2. Die Beteiligten haben einander keine außergerichtlichen Kosten zu erstatten.
Tatbestand
Die Beteiligten streiten über die Anrechnung von Mittagessen auf Grundsicherungsleistungen nach dem Sozialgesetzbuch, Zwölftes Buch (SGB XII).

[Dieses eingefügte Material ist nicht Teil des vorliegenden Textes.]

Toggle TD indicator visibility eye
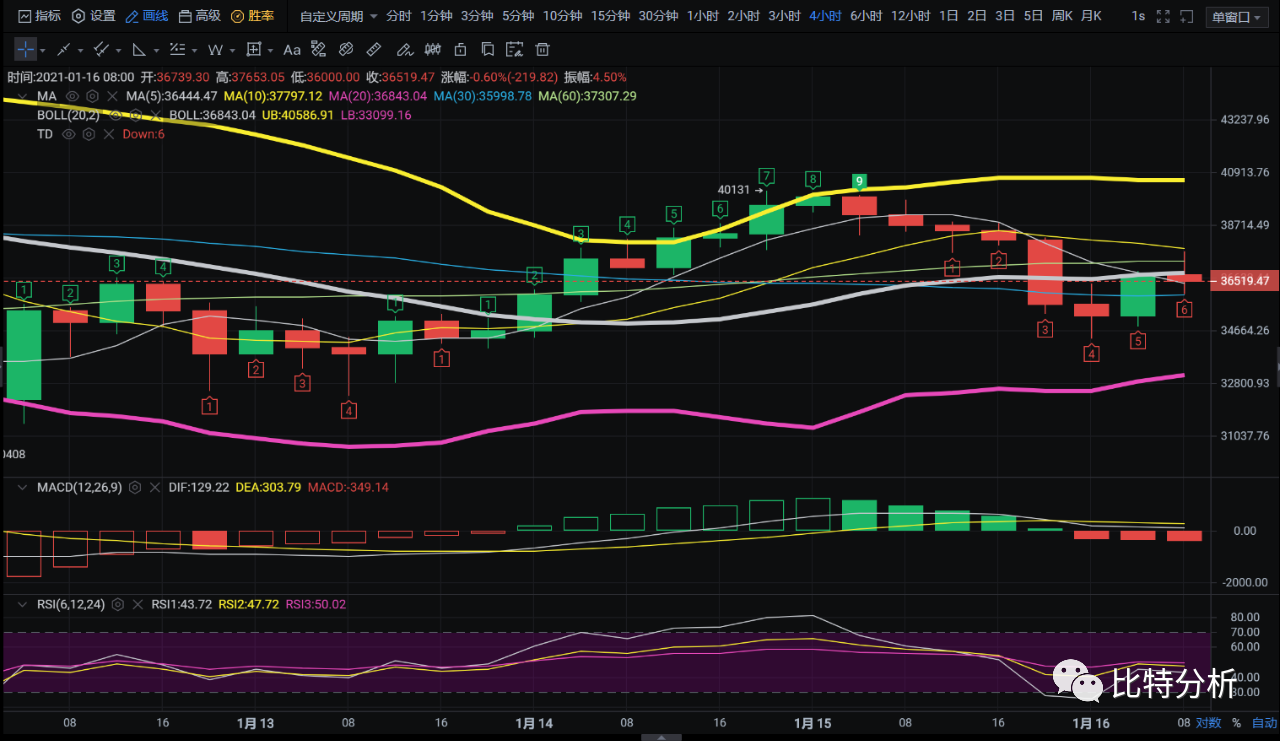(69, 134)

Der am 1973 geborene Kläger ist behindert. Er leidet am Down-Syndrom. Er lebt im Haushalt seiner Mutter und arbeitet in einer Werkstatt für Behinderte. Dort erhält er neben einem Monatseinkommen von 105,02 Euro an jedem Anwesenheitstag ein Mittagessen. Am 26.11.2002 stellte der Kläger einen Antrag auf Grundsicherungsleistungen. Mit Bescheid vom 15.07.2003 und nachfolgenden Bescheiden wurde dem Kläger Grundsicherungsleistungen nach dem Grundsicherungsgesetz und ab 01.01.2005 nach dem SGB XII gewährt. Aufgrund einer Nachprüfung der Verhältnisse und eines Hinweisschreibens des Thüringer Landesamtes für Soziales und Familie vom 15.08.2007 wurde durch Bescheid vom 13.12.2007 dem Kläger Grundsicherungsleistungen für den Zeitraum 01.01.2008 bis zum 31.12.2008 bewilligt. In der Bedarfsberechnung wurde das kostenlose Mittagessen in der Werkstatt für Behinderte, das der Kläger dort einnahm, mit 28,- Euro monatlich als Einkommen angerechnet.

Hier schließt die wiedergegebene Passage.